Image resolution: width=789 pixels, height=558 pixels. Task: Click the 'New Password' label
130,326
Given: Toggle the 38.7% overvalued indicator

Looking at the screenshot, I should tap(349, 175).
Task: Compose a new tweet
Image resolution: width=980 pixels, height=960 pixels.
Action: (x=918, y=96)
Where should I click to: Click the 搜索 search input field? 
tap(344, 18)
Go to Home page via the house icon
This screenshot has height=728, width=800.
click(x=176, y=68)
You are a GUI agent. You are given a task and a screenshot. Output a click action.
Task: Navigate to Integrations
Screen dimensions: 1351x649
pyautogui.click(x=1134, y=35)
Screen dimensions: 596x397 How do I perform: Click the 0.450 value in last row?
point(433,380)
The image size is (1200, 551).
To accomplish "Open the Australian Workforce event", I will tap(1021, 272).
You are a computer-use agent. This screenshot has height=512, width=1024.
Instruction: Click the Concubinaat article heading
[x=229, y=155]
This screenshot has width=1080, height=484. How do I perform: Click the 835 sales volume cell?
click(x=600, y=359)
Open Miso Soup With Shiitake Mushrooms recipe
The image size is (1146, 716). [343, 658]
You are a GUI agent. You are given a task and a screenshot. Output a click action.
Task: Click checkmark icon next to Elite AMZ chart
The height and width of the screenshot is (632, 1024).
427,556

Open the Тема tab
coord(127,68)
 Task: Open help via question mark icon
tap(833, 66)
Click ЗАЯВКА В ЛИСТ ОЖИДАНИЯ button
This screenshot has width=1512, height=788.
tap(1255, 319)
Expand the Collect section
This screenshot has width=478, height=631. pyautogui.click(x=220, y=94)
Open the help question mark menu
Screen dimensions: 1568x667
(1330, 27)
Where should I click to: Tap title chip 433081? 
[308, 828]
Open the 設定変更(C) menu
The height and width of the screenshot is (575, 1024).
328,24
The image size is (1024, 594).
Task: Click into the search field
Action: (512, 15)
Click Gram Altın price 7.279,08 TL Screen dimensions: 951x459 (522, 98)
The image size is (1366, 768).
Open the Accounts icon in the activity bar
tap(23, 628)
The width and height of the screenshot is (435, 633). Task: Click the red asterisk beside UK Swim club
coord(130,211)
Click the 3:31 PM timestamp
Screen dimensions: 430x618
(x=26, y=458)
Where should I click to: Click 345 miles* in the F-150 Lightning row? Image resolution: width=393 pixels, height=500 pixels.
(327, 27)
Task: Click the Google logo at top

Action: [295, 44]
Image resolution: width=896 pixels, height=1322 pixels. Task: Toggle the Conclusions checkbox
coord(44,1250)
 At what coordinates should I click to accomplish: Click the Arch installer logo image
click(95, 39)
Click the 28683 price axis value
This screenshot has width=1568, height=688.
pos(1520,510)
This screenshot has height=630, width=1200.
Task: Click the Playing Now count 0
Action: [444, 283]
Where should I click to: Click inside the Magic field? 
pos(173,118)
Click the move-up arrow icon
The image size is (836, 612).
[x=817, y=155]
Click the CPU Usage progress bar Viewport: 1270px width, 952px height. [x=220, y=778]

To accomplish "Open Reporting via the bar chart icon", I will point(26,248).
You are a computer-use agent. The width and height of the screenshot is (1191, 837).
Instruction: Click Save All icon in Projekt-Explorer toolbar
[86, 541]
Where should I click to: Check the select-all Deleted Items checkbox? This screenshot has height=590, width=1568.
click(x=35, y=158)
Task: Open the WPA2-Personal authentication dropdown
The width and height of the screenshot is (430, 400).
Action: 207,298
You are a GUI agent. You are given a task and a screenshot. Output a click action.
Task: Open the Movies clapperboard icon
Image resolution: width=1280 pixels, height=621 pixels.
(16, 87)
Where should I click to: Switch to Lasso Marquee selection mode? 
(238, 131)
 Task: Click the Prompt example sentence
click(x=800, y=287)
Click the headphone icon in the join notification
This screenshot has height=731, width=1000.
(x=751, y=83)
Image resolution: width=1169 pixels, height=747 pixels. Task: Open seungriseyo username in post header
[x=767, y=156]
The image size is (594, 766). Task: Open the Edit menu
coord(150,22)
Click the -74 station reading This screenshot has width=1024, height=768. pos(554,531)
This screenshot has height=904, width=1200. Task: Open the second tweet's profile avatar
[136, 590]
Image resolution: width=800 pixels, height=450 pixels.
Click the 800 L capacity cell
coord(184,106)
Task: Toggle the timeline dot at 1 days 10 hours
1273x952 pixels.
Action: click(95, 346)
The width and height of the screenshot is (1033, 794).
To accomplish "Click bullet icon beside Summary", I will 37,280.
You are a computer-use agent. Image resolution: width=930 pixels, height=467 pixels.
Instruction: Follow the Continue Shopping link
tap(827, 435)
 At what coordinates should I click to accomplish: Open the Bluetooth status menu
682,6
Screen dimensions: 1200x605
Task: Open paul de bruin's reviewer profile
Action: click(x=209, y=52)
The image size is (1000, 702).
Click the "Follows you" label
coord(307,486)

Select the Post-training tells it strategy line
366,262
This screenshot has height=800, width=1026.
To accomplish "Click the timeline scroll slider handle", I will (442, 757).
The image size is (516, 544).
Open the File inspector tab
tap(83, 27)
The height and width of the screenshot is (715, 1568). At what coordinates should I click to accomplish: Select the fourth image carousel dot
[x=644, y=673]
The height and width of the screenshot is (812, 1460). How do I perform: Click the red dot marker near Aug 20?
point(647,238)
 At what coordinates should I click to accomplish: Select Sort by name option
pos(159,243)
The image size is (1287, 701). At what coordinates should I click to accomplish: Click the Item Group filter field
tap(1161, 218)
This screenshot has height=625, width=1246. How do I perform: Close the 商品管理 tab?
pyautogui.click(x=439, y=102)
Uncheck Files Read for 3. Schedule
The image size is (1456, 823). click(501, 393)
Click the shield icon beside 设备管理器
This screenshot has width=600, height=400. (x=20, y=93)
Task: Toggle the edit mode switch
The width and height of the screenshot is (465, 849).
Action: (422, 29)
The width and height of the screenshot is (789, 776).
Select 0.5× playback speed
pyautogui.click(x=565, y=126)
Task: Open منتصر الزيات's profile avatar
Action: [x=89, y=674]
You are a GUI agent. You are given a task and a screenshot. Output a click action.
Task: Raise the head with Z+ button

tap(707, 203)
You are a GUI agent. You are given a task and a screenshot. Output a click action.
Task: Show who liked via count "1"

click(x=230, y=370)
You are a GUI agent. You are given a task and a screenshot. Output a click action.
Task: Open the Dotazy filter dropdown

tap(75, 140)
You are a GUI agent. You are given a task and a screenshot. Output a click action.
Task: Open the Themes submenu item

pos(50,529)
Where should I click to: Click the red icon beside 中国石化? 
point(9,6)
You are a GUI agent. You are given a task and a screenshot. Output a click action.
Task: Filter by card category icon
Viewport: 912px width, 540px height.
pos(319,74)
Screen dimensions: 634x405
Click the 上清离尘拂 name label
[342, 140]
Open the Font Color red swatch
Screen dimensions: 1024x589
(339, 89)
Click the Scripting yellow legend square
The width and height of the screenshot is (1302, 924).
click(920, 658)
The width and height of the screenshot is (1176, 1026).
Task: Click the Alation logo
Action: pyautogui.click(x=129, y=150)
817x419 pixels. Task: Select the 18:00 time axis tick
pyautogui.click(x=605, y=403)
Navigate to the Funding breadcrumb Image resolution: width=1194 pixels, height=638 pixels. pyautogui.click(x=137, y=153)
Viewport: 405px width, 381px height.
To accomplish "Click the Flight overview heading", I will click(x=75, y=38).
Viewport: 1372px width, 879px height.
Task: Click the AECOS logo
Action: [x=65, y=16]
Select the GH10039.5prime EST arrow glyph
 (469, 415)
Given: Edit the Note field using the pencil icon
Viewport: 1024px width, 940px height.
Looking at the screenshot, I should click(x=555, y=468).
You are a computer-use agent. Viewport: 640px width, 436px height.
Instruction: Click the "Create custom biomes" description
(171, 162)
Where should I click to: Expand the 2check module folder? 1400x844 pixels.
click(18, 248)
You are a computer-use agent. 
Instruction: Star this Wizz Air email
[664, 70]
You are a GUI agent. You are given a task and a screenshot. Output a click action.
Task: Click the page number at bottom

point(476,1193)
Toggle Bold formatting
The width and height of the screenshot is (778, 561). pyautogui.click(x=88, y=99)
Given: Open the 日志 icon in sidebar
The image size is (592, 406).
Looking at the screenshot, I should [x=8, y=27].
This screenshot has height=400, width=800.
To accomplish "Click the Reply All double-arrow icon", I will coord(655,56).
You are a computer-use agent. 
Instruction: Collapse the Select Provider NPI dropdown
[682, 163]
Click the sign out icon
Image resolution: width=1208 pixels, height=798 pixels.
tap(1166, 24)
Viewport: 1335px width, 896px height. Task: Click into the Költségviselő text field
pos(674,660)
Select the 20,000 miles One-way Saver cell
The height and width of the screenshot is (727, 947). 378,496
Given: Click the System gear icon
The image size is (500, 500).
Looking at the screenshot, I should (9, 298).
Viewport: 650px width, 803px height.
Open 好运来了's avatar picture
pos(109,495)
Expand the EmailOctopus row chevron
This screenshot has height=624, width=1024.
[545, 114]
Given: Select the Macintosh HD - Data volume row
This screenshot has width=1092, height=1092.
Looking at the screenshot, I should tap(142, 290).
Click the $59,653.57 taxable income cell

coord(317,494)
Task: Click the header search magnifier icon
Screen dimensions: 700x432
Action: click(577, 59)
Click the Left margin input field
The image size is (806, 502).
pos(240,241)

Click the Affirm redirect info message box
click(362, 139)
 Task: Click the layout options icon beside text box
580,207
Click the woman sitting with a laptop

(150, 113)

_WHAT THE TASK REQUIRES:_
Scan the records for the word "chart". Copy each line where it turns up.

_RESULT OF THE TASK:_
Task: Click checkmark icon next to Elite AMZ chart
To accomplish "Open Reporting via the bar chart icon", I will point(26,248).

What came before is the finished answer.